Think the PI should be able to connect with a Bluetooth mic?

that wouldnt be a problem. they only need to be connected to a single network.
i am absolutely going that way and i know thats not very hard to accomplish.

just think of this:

any RPI that can understand your voice can translate that to a simple textfile.
any RPI connected to a server RPI can save that file on the server RPI.
any server RPI can translate a textfile to a command, which can do anything.

the slave RPIs wouldnt be any different then a sensor. if the sensor sends a new value, you can make an automation for that.
and the sensor would be your voice giving the sensorvalue.

do you want high end? or cheap?
if you say high end i say, dont go RPI.
if you say cheap i say any USB webcam, with a decent microphone.

I’m absolutely going to test this. (But first I’m stuck trying to get a second instance of Home Assistant to run on a rpi3 with OSMC)

1 Like

Would a USB mic work?

if i am correct an USBmic should work on the RPI.

USB mic works just fine on a Pi. Plug and play.

You will need to install some extra libraries to get HASS going on a Pi running the OSMC image, though. OSMC really just contains the stuff needed for Kodi to play media. A lot of really basic stuff is missing. I’ve played around with this image quite a bit, and banged my head against a wall just as much. It really isn’t an image suited for general use. That said, it’s pretty easy to get Kodi going on it, so it’s fairly good at what it sets out to do.

You CAN get HASS running on it, just take it slow and watch the errors for missing libraries and dependencies. Install them when you catch it, and move on to the next error. (If you aren’t familiar with linux, or working in the shell, I wouldn’t recommend this - it will be an exercise in frustration for you).

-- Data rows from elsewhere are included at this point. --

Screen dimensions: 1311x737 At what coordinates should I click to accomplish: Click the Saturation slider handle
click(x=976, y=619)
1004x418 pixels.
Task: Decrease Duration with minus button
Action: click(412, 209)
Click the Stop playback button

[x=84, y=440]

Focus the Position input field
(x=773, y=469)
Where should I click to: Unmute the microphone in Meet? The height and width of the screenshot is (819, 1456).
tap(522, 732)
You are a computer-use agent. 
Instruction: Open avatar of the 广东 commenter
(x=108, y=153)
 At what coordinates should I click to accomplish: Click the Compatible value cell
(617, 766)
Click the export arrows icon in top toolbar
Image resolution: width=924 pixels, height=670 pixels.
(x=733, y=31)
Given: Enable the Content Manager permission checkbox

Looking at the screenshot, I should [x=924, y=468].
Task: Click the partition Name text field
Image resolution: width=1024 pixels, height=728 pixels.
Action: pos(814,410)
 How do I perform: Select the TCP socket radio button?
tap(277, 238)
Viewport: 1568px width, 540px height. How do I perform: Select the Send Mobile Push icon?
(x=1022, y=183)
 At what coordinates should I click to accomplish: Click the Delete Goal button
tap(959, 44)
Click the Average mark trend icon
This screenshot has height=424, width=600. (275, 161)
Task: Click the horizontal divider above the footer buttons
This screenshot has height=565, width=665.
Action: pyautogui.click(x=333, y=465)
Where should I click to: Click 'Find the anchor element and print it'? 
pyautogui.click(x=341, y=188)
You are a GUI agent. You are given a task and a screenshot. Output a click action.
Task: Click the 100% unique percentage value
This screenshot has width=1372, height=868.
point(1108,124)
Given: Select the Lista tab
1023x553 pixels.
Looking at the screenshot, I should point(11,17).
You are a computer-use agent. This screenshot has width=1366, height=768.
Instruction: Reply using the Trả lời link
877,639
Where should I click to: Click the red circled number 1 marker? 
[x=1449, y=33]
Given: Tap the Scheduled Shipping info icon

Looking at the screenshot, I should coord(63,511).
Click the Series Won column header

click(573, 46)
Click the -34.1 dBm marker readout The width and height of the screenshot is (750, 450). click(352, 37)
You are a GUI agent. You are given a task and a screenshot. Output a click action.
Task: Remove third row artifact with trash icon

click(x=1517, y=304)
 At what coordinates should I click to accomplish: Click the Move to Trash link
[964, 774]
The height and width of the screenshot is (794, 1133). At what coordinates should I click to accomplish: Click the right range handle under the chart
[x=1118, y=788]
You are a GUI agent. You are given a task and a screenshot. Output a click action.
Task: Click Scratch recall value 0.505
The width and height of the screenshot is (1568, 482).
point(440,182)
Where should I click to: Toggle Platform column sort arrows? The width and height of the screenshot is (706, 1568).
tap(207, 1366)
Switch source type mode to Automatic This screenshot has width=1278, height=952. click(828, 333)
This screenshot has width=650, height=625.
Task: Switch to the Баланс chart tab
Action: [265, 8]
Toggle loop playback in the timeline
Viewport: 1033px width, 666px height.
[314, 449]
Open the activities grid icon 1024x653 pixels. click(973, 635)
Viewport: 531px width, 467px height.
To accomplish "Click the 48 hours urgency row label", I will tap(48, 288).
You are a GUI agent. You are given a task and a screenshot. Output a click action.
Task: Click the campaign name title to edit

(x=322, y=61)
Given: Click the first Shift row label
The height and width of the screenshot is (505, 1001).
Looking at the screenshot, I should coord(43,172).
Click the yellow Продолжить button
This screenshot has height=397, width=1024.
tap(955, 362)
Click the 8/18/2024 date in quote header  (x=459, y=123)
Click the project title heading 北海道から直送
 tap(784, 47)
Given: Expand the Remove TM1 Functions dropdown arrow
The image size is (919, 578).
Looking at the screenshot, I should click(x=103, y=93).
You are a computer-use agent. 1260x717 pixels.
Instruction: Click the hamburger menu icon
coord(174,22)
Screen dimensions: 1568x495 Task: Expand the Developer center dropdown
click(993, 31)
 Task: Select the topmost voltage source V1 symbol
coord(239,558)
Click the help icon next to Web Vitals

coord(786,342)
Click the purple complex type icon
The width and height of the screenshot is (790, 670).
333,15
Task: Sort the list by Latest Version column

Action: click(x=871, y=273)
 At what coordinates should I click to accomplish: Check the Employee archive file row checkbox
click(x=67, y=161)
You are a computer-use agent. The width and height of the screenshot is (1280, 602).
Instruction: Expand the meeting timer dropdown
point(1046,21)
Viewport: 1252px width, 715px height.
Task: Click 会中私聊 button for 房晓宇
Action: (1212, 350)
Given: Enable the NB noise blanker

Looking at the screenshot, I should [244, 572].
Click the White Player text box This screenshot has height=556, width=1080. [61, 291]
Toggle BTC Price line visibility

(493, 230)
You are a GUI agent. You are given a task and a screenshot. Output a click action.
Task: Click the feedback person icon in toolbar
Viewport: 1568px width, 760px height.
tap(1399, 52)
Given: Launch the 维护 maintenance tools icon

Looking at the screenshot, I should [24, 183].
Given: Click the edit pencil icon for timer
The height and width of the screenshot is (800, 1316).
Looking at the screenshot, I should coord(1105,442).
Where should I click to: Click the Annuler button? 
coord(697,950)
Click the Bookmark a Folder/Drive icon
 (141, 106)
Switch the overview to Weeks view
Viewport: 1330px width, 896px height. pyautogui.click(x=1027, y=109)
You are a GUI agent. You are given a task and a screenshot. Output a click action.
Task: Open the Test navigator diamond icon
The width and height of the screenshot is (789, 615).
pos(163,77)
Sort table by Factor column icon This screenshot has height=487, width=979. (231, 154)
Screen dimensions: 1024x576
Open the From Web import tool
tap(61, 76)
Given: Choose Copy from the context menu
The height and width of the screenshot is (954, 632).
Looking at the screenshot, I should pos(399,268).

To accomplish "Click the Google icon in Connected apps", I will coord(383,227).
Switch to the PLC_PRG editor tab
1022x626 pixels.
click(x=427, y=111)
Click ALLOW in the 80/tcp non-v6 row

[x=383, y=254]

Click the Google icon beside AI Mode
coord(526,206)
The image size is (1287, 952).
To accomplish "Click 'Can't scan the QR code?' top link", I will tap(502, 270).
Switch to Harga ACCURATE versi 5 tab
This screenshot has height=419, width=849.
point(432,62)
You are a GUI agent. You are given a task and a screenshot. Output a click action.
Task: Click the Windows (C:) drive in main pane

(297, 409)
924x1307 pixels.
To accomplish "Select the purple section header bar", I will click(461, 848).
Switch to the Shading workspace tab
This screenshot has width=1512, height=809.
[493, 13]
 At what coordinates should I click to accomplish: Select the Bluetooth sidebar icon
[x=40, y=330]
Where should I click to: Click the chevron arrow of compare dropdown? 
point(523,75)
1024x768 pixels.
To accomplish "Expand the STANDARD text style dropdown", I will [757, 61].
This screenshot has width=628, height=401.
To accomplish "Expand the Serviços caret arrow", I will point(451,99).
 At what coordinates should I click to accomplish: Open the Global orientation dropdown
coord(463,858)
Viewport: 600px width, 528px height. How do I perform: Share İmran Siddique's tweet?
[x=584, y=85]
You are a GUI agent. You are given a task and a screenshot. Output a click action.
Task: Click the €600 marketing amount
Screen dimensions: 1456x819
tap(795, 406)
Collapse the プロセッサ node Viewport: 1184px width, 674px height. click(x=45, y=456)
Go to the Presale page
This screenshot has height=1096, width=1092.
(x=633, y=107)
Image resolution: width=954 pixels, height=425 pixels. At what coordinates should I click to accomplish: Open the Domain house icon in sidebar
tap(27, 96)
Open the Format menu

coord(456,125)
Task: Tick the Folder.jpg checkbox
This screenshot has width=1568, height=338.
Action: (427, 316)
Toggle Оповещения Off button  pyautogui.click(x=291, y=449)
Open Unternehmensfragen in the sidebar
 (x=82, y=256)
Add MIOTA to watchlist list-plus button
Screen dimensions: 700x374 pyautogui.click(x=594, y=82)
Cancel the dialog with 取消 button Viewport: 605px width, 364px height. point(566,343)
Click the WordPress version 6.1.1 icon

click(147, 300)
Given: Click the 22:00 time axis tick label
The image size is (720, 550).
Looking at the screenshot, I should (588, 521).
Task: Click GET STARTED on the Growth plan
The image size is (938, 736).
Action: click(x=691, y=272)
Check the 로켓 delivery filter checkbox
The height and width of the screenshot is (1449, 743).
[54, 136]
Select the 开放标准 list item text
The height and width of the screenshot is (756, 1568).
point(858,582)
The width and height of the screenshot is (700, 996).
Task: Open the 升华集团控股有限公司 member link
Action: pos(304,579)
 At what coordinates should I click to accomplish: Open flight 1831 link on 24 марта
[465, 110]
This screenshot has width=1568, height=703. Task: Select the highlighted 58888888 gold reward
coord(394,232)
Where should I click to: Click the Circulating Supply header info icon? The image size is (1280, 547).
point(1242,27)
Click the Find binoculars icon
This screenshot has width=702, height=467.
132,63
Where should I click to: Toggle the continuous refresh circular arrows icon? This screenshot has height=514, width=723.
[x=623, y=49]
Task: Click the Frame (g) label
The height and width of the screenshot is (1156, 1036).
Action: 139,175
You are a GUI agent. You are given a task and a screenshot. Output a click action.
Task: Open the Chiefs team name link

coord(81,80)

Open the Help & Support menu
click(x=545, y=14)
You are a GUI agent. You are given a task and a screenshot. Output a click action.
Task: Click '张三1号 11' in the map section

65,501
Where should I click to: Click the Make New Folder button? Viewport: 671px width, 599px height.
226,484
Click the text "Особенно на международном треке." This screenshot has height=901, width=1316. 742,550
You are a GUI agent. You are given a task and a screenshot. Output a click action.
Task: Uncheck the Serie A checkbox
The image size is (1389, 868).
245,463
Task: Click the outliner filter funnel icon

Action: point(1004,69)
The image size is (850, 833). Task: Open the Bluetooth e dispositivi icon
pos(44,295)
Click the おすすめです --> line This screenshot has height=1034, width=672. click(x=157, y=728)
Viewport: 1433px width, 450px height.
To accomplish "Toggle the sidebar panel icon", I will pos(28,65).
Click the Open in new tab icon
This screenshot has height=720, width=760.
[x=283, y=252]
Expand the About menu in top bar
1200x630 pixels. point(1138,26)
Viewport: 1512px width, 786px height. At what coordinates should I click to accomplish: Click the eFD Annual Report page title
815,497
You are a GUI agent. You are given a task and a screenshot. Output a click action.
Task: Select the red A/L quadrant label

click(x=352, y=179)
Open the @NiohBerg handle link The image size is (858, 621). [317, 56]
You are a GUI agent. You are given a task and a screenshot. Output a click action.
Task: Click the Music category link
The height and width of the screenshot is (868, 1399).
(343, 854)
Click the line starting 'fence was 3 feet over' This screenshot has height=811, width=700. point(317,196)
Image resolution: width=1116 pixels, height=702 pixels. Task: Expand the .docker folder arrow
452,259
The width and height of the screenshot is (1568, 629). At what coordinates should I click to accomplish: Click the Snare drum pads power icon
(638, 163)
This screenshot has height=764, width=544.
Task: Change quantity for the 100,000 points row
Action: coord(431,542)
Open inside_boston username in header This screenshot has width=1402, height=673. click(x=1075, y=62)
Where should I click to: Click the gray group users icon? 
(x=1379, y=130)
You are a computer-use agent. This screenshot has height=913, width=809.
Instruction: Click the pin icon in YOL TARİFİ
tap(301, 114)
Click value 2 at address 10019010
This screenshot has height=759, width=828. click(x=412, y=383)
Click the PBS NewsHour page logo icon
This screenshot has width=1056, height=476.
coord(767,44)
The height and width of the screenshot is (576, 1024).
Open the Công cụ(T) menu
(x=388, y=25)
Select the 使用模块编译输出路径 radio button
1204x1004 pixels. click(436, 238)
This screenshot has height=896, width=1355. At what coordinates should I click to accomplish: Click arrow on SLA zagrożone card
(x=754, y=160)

Hi @ReneTode - your wish is my command!

In the lates version, I added dependencies and a new terminate() call. The dependencies allow you to mark any app that uses your TTS or other App reload if that App changes.

Also, there is now a terminate() call for when your App is being reloaded that gives you a chance to clean up the thread so it restarts correctly. To make this work you will need to make some slight changes to your code - but you based it on mine so it shouldn’t be hard.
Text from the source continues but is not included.